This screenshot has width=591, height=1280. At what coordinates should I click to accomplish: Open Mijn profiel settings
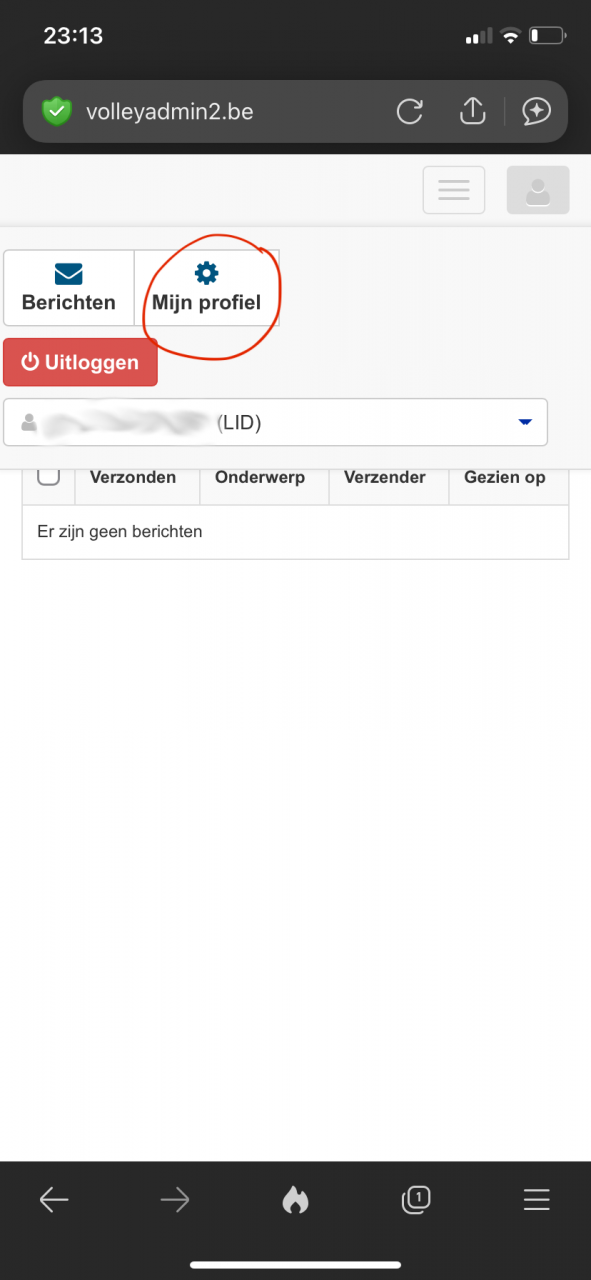pos(206,288)
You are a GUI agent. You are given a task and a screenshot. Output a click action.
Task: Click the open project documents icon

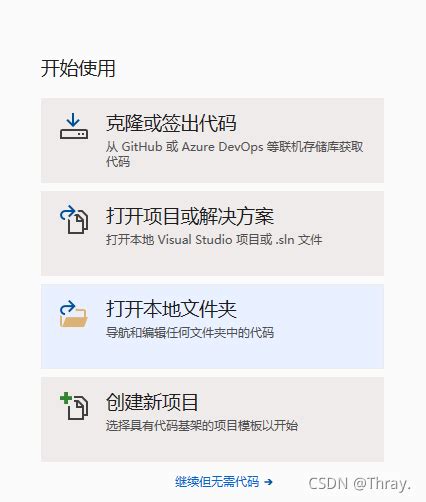point(74,219)
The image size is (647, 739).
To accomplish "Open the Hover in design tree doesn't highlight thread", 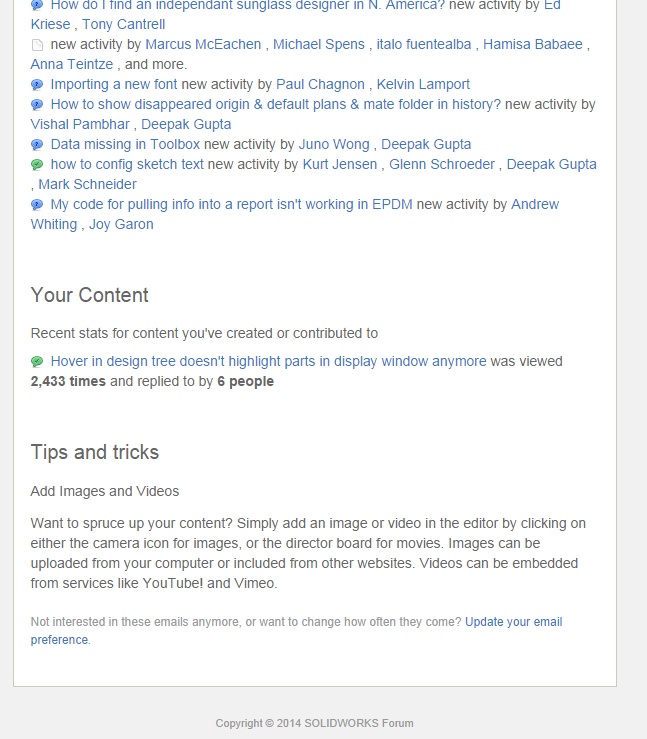I will click(269, 361).
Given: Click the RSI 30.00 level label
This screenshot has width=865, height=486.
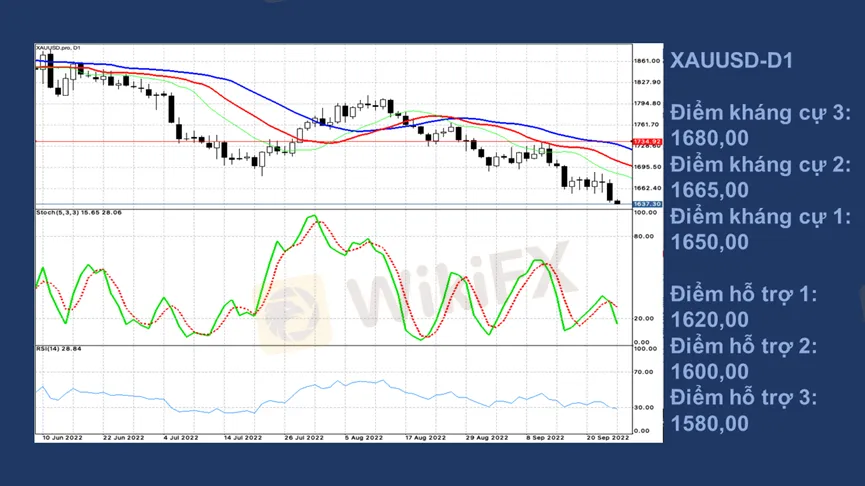Looking at the screenshot, I should [645, 408].
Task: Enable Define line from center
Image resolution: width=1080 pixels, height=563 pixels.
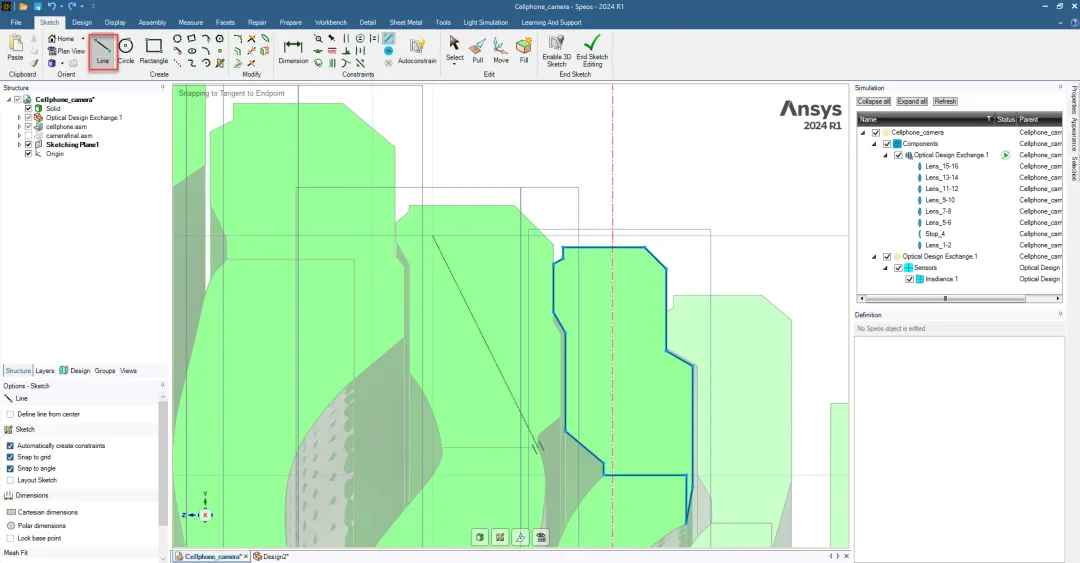Action: [x=10, y=414]
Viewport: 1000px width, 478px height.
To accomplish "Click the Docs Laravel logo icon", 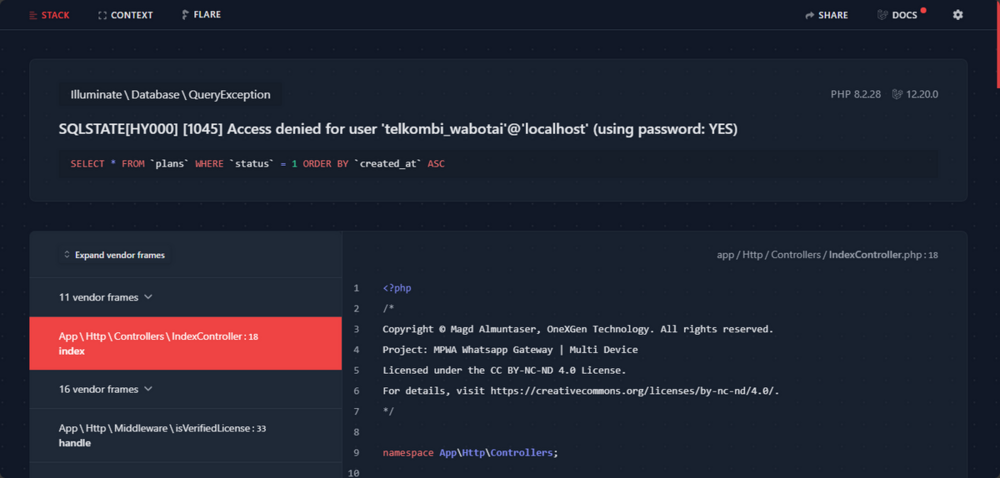I will pyautogui.click(x=883, y=15).
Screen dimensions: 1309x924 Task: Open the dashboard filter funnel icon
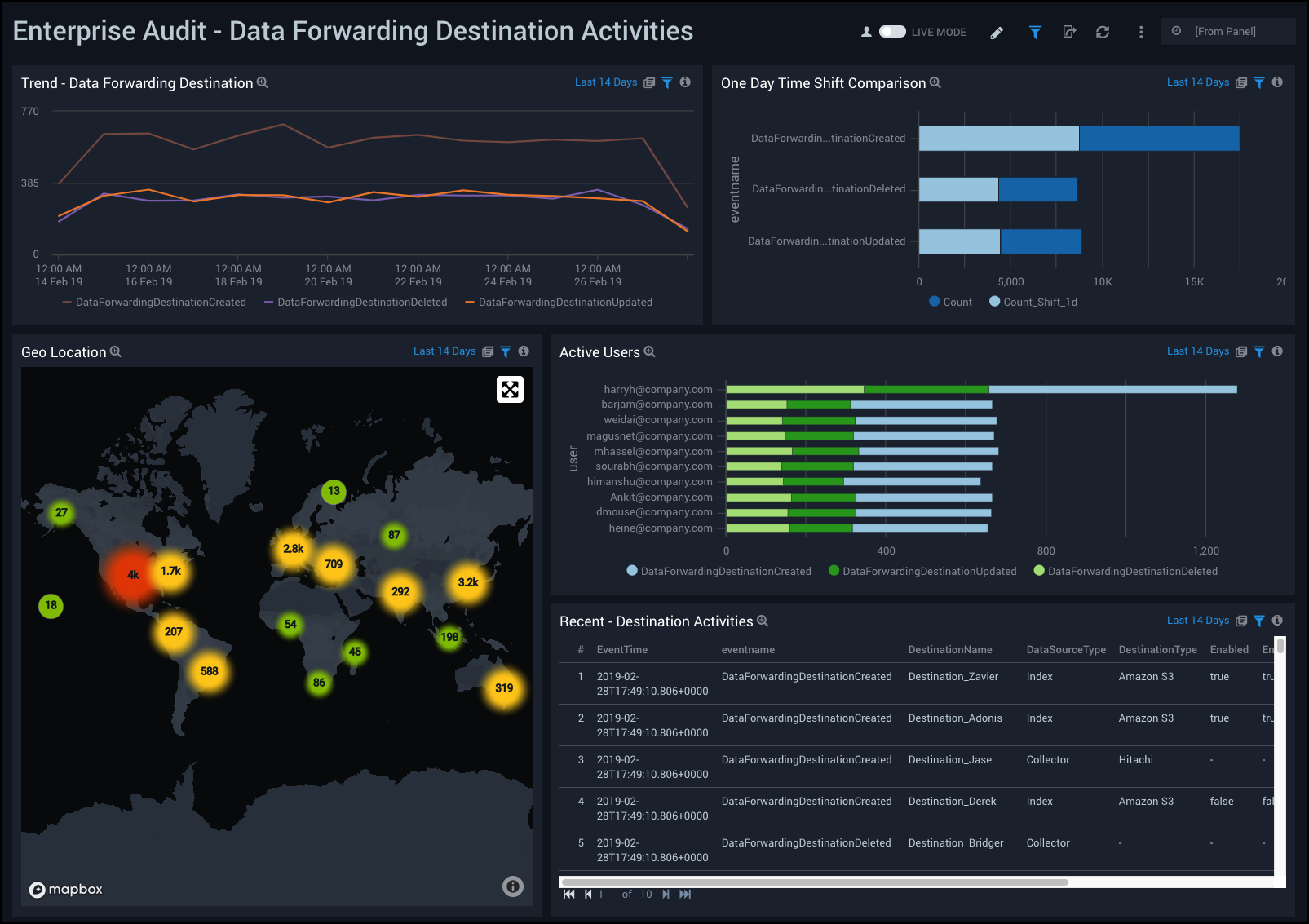(1035, 33)
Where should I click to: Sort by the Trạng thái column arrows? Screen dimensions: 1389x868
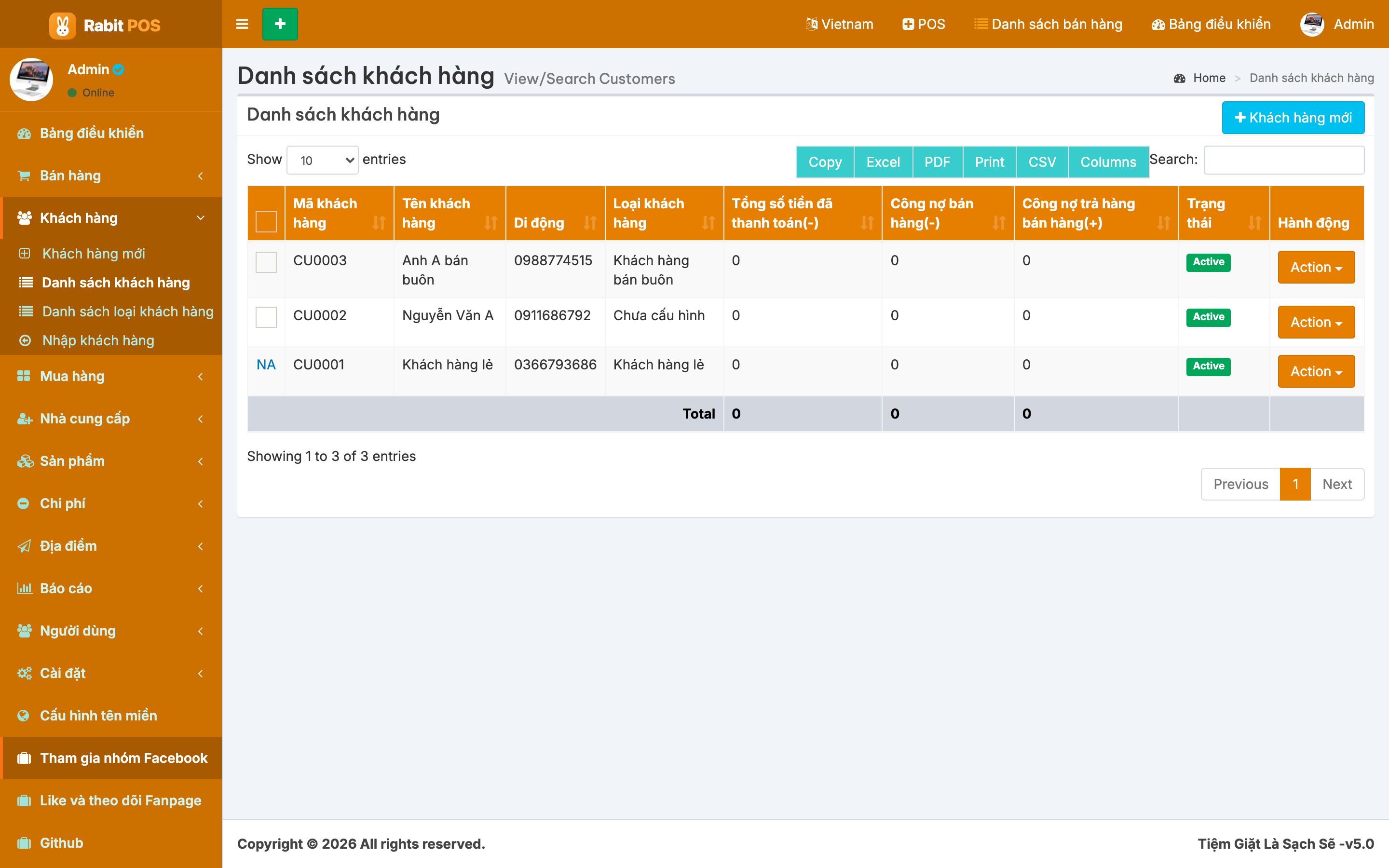click(1255, 223)
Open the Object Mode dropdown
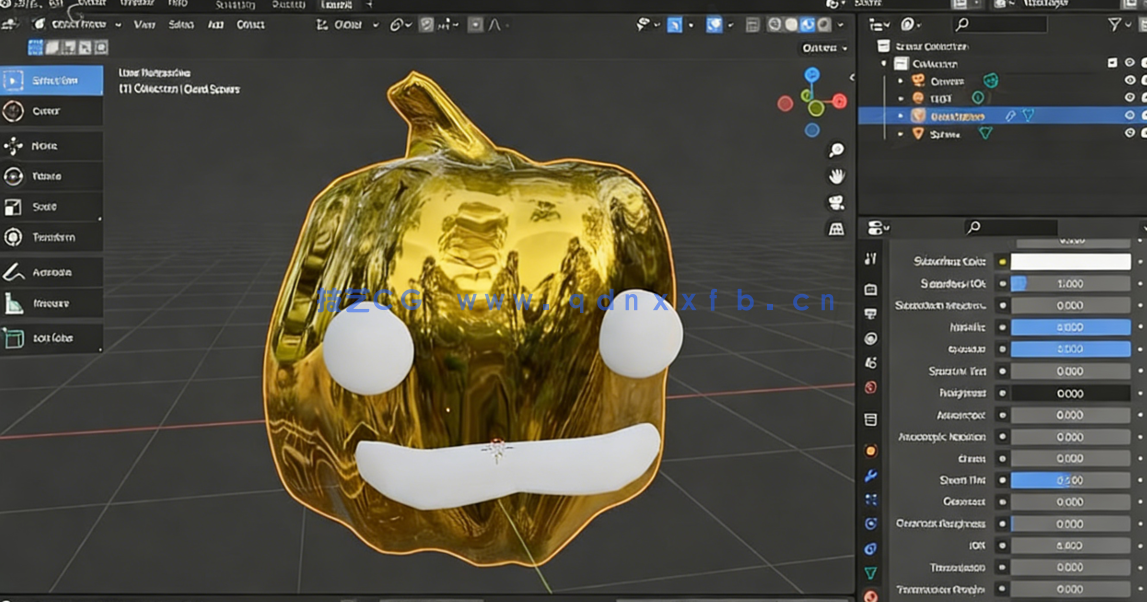1147x602 pixels. tap(80, 25)
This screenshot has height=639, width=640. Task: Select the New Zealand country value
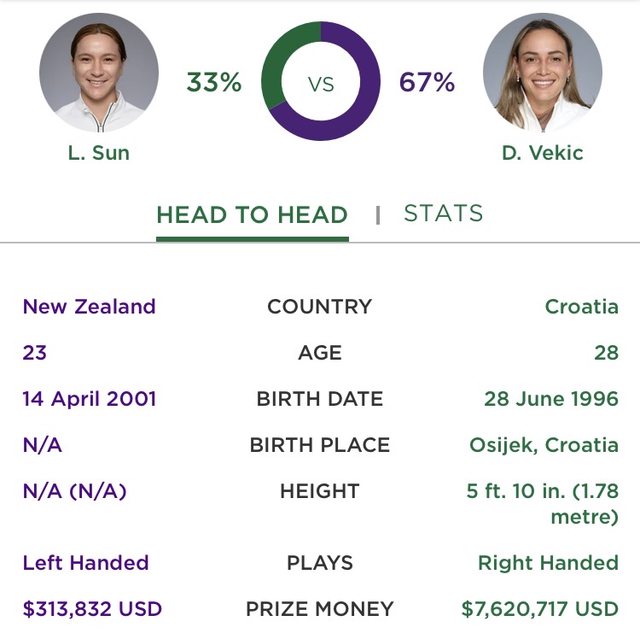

____________________

Problem:
The required answer is the lines from the one that contains "Where should I" through the last line of the records, restated word for word, with every picture dropped.

Response area:
Where should I click to: Sort by the Trạng thái column arrows? Screen dimensions: 1389x868
click(1255, 223)
Open the Object Mode dropdown
1147x602 pixels. tap(80, 25)
This screenshot has height=639, width=640. Task: Select the New Zealand country value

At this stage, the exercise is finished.